Sure, having a global blockbuster film with your company’s name in the title is good for business. But the huge box office numbers racked up by The Lego Movie (US$469 million around the world) don’t entirely explain the fantastic results Lego posted in 2014. Total sales rose 13 percent, and profits—at a record $829 million—surged 15 percent. “Everything is awesome!” proclaimed CEO Jørgen Vig Knudstorp, echoing the film’s bouncy theme song, which was performed at the Oscars. But, he continued, “without The Lego Movie, we would have continued our growth trajectory.”
And what a trajectory it has been. Over the past ten years, sales have more than quadrupled. Last year, the Danish company added 893 employees, opened new offices in Shanghai and London, passed Mattel to become the leading toy manufacturer in the world, and topped Ferrari as the world’s “most powerful brand” in the rankings by consultancy Brand Finance. Knudstorp pointed out that much of the company’s market is now in China, where the movie never even opened. “The fact that it didn’t play there means that our more than 50 percent growth rate in China was helped by the general strength of our marketing and assortment,” he said. “The movie is an important event, but it is far from the only explanation.”

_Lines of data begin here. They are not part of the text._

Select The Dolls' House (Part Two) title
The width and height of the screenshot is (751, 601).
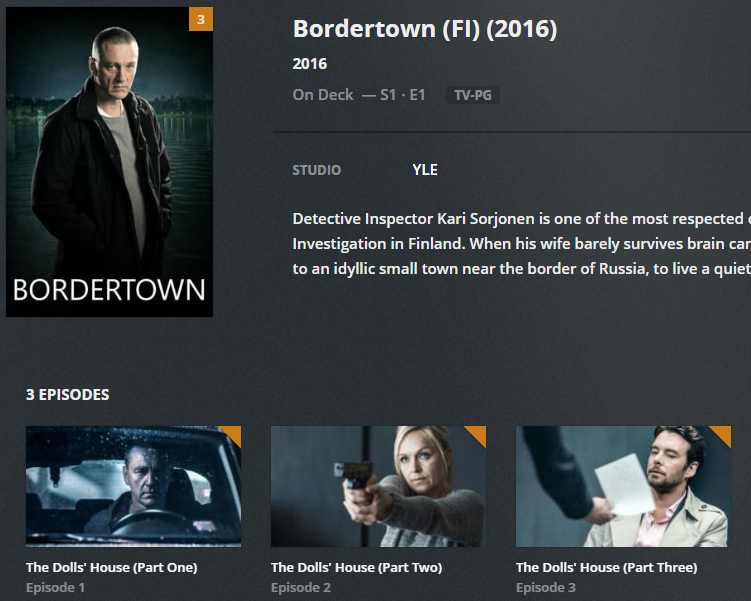click(357, 567)
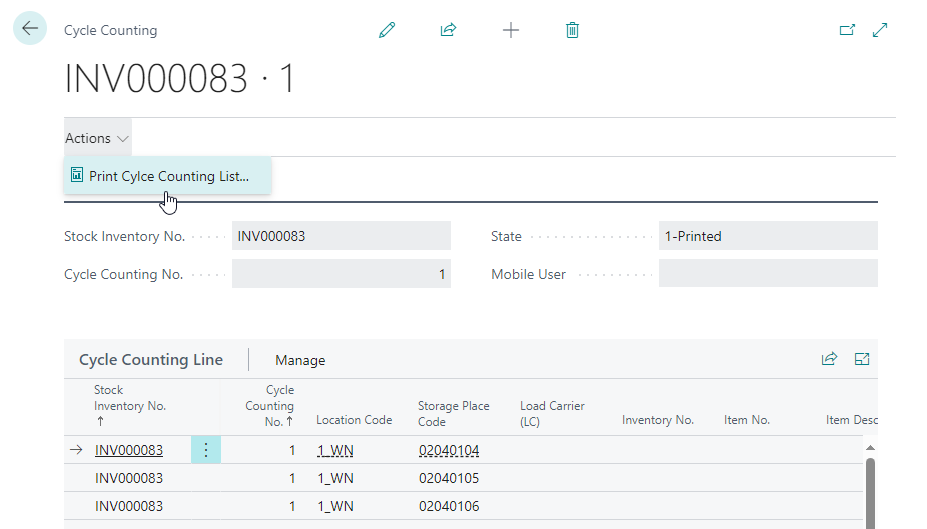Click the pencil edit icon
Viewport: 927px width, 529px height.
coord(387,30)
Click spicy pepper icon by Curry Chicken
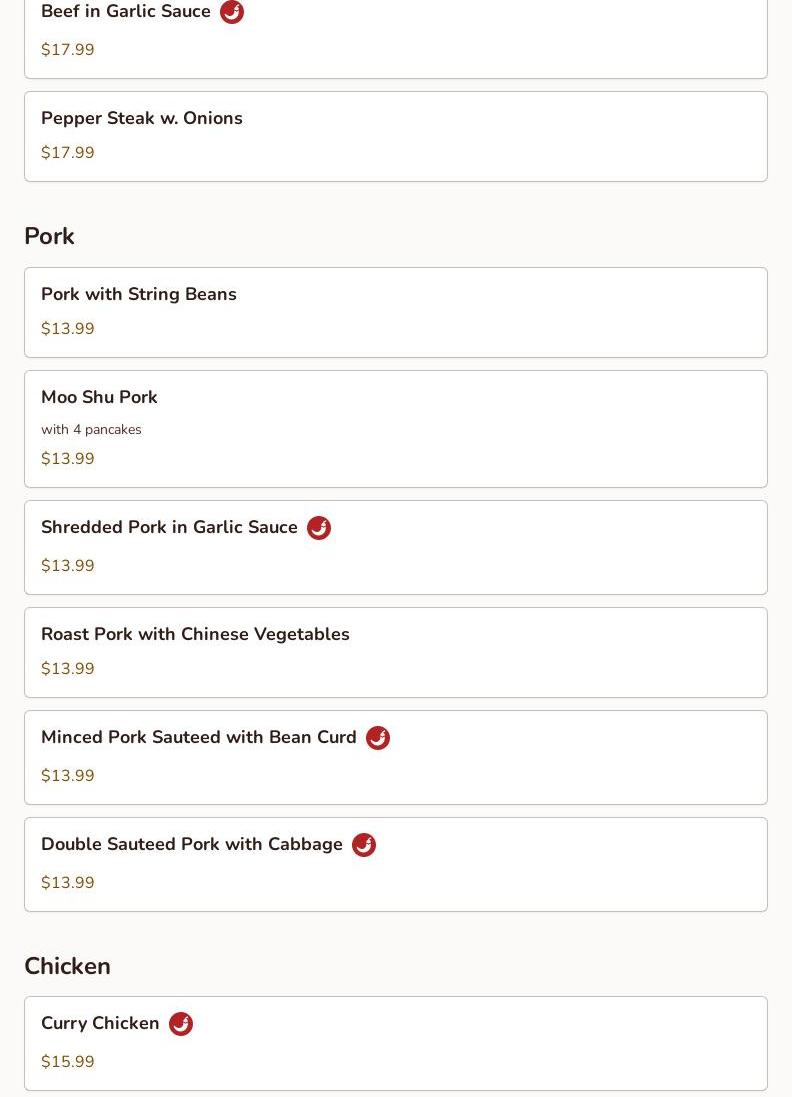Image resolution: width=792 pixels, height=1097 pixels. [181, 1024]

Another explanation is efficiency. The company’s operating margin was 34 percent last year, which is extraordinarily high, particularly when you consider that it makes what might appear to be a commodity: plastic, brightly colored bricks. Lego probably has the world’s most efficient operating model. Its logistics are unparalleled. Every brick in every box of Legos, no matter how large or small, comes with a numeric code etched inside. If there is ever a missing piece, or a piece that does not fit, Lego will send out a replacement immediately, and then track down exactly what went wrong in its manufacturing and supply chain. Lego hasn’t had a single product recall in more than half a decade.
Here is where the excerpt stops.